TASK STATEMENT:
Exactly the lines from the one holding "Task: Tap the serial number 216051108054932" through the end of the material below must be printed, nothing more, and the pictures must be dropped.

TASK INPUTS:
+===+
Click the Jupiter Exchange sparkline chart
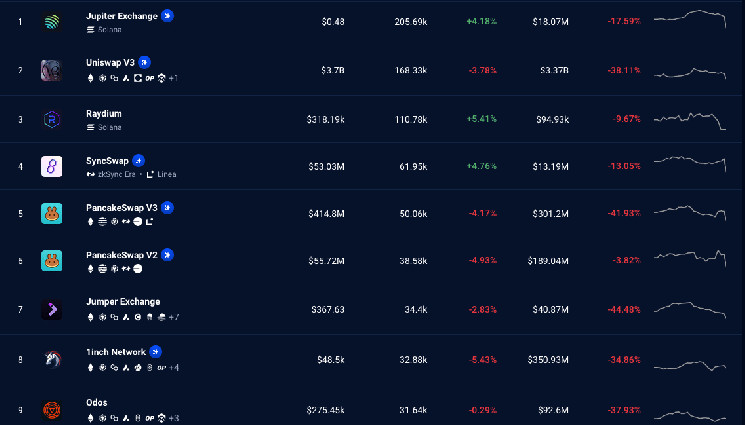Viewport: 745px width, 425px height. 690,19
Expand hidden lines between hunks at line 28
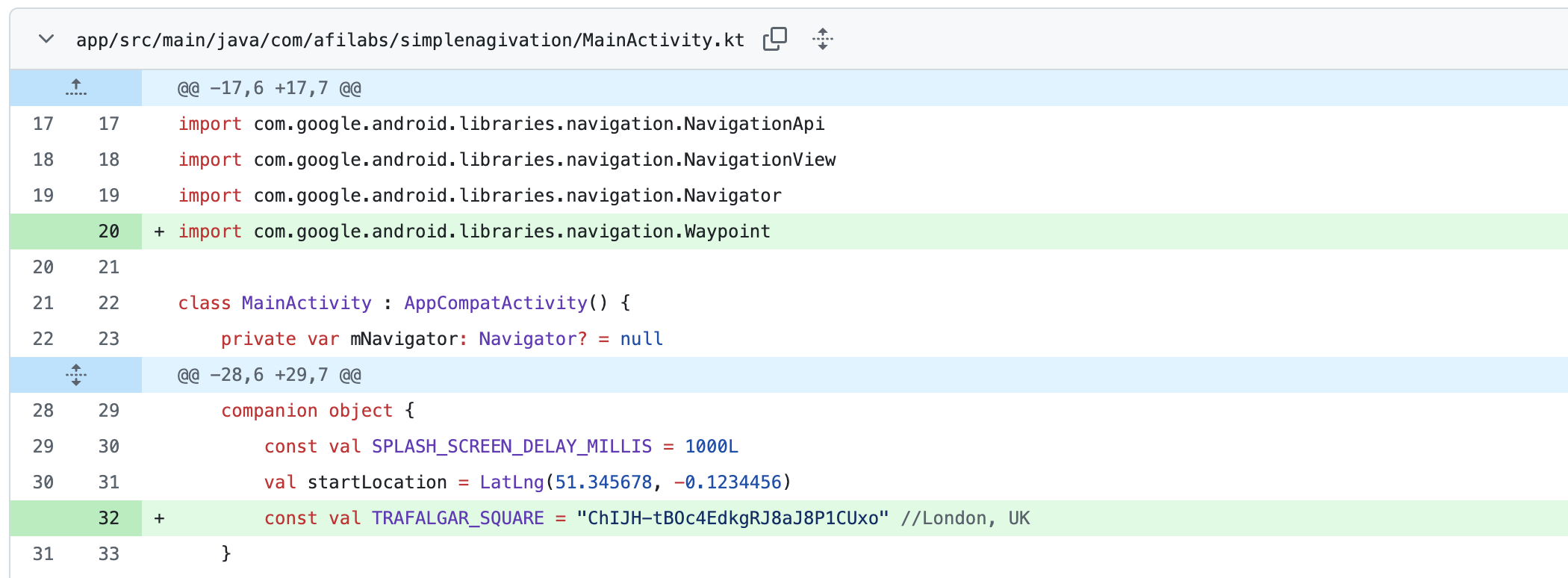Image resolution: width=1568 pixels, height=578 pixels. (75, 374)
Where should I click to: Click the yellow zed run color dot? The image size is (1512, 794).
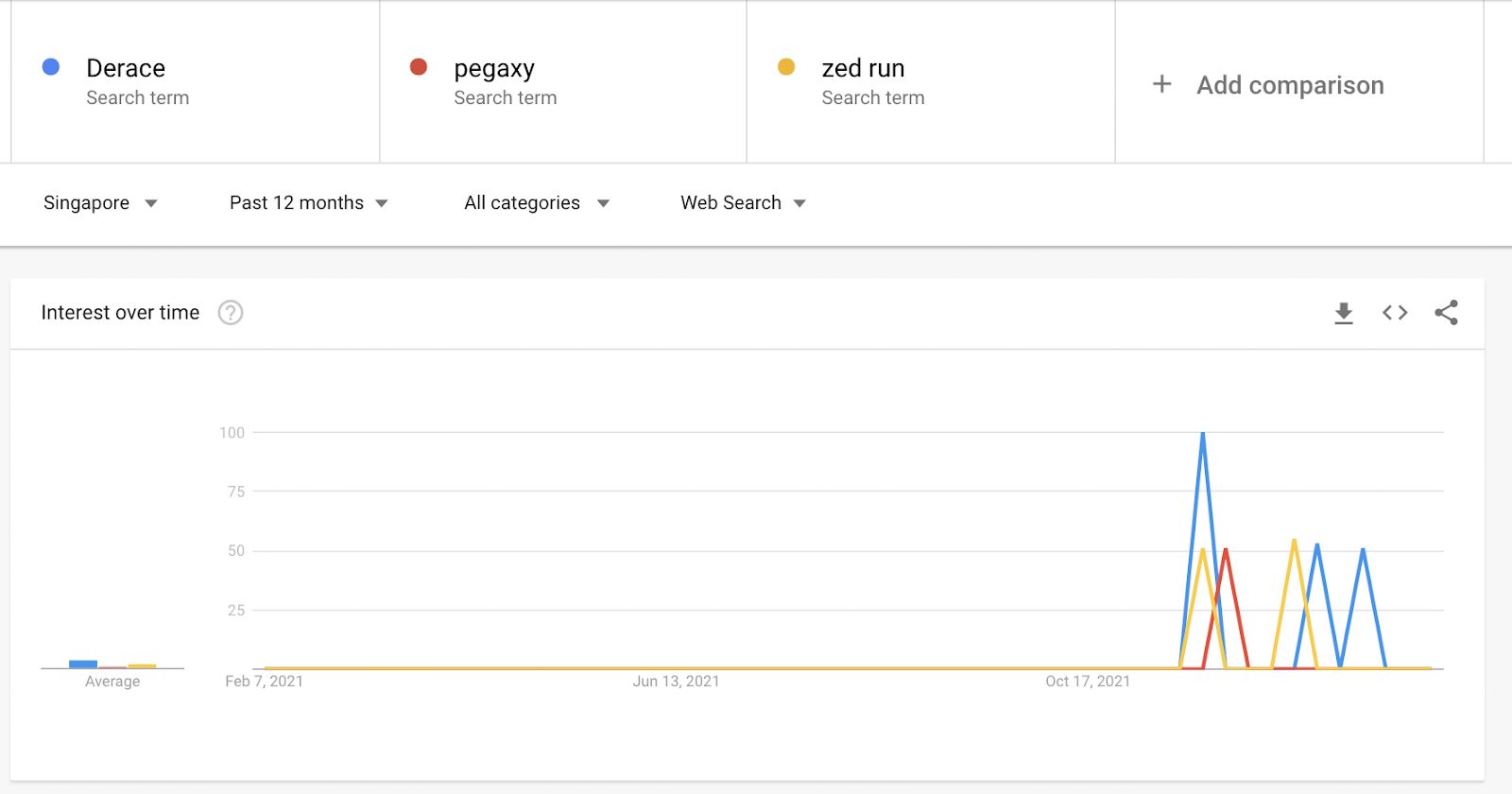786,67
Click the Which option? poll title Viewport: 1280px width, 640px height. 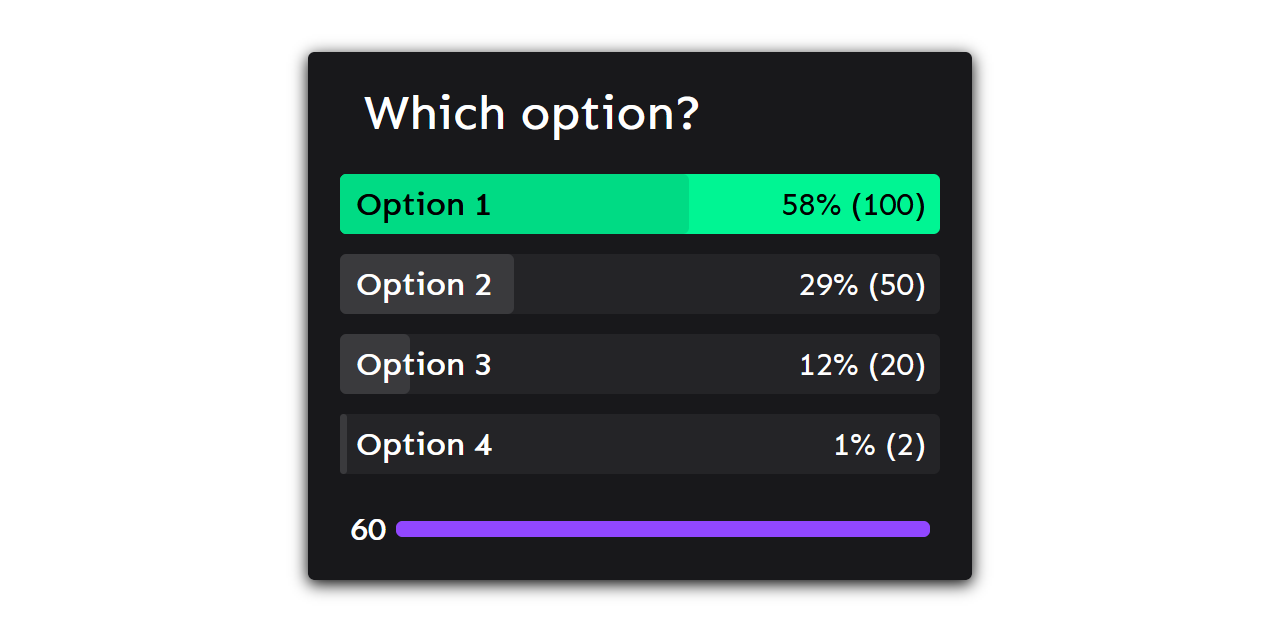click(533, 113)
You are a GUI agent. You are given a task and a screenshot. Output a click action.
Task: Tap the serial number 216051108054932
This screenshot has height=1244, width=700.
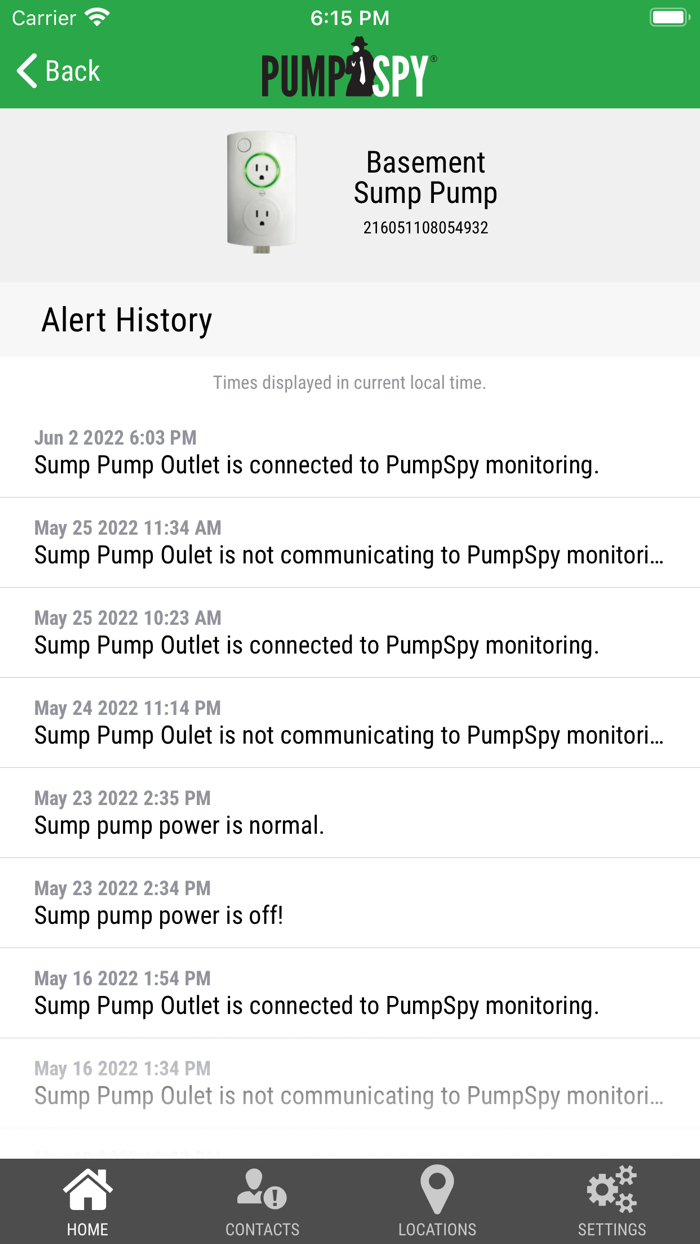[424, 227]
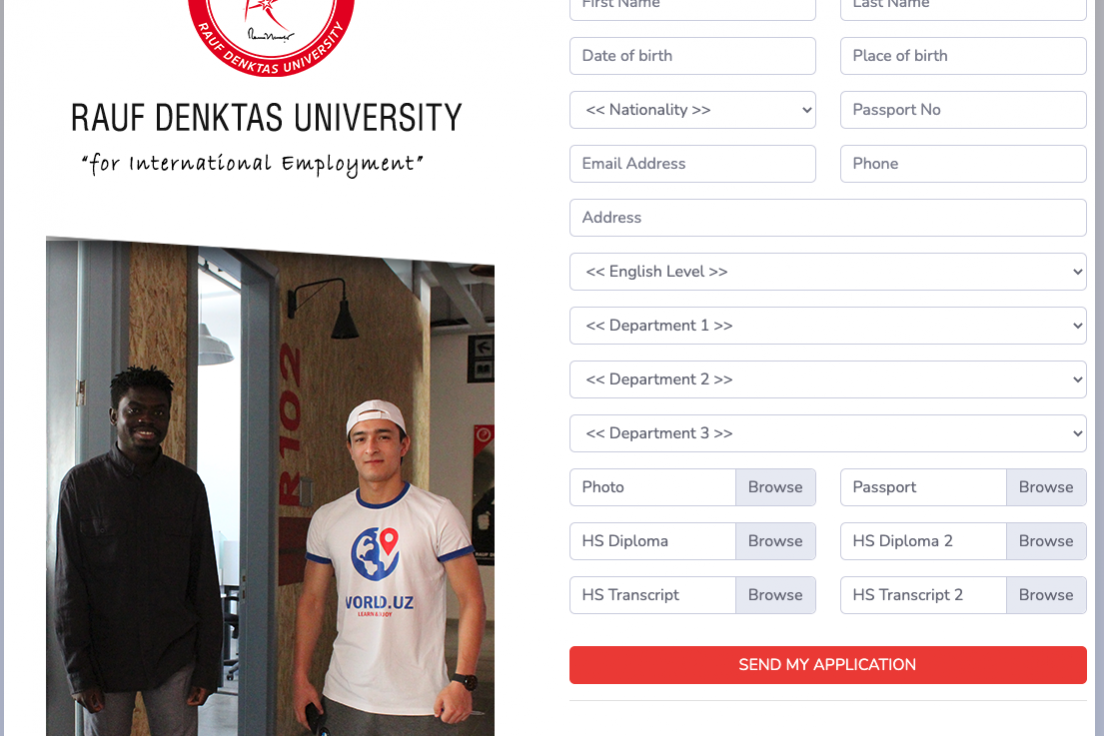Submit with Send My Application button
This screenshot has height=736, width=1104.
pos(827,665)
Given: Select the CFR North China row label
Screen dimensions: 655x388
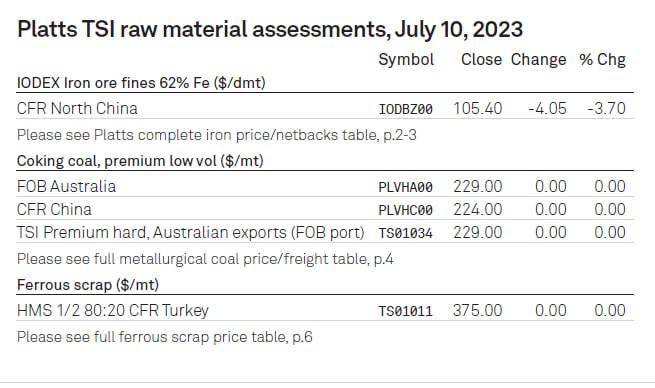Looking at the screenshot, I should [x=77, y=109].
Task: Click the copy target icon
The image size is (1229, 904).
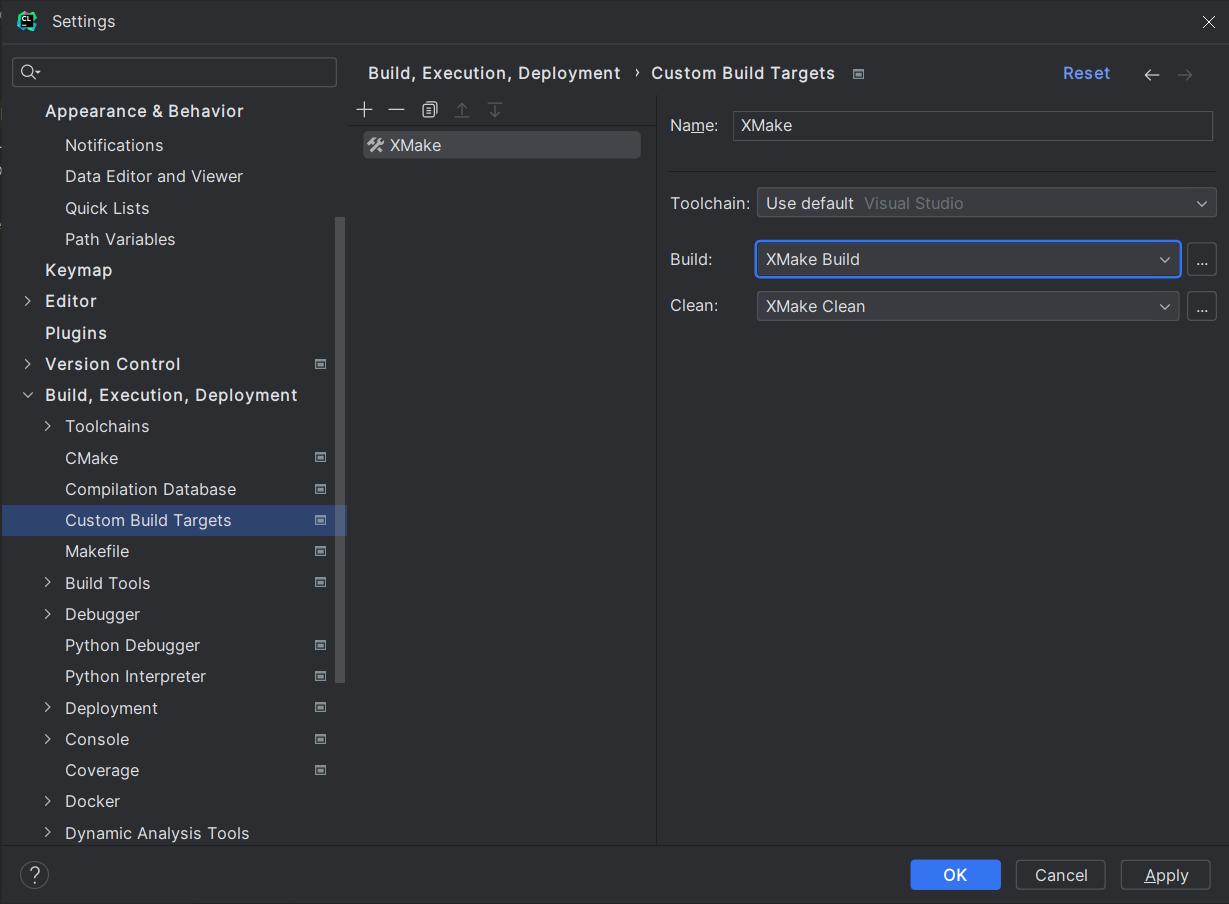Action: coord(429,109)
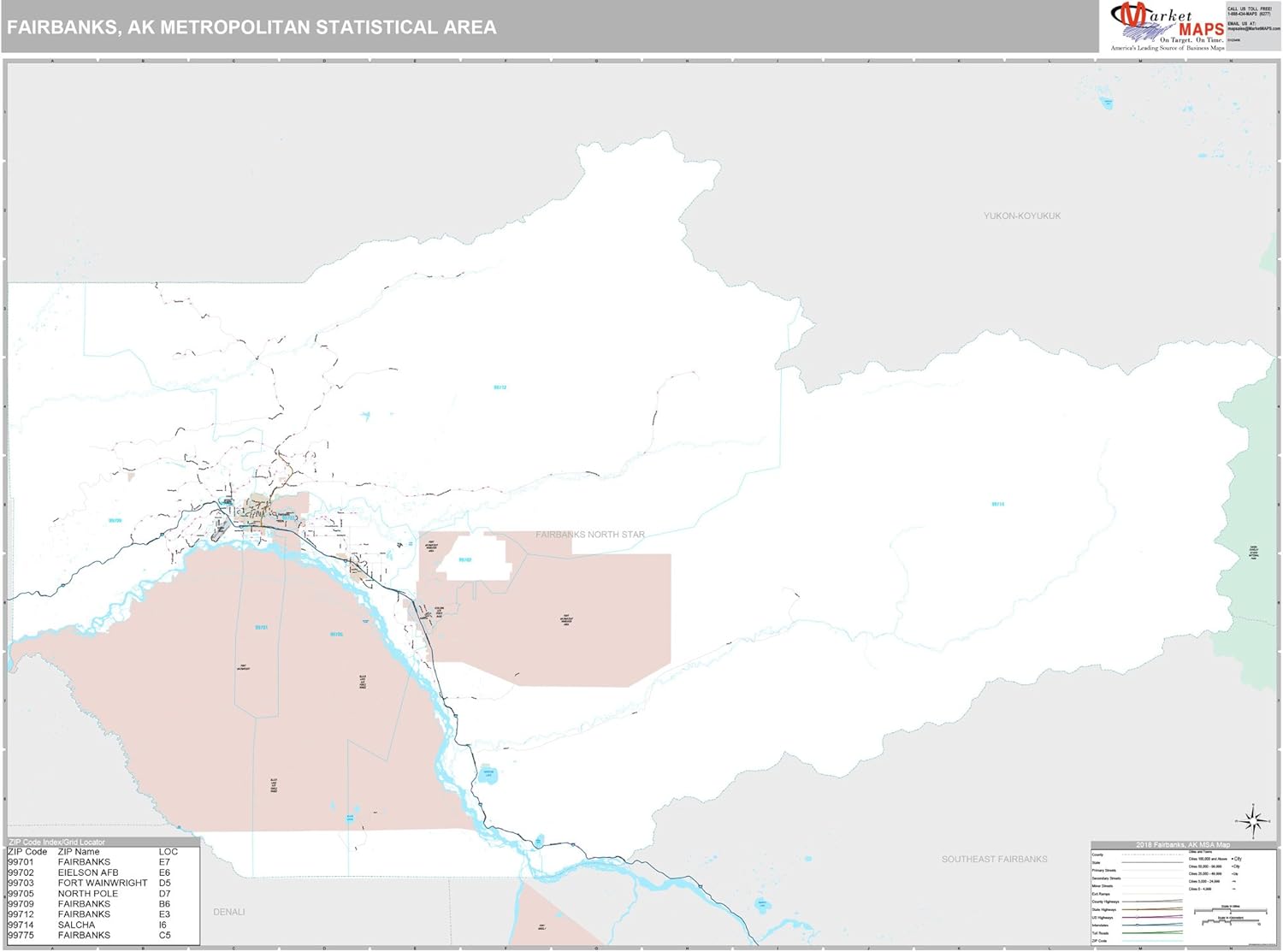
+===+
TASK OUTPUT:
Task: Tap the serial number 216051108054932
This screenshot has height=1244, width=700.
[424, 227]
Submit with Send My Application button
This screenshot has height=736, width=1104.
pos(827,665)
Given: Select the CFR North China row label
Screen dimensions: 655x388
Looking at the screenshot, I should [x=77, y=109].
Task: Click the copy target icon
The image size is (1229, 904).
Action: coord(429,109)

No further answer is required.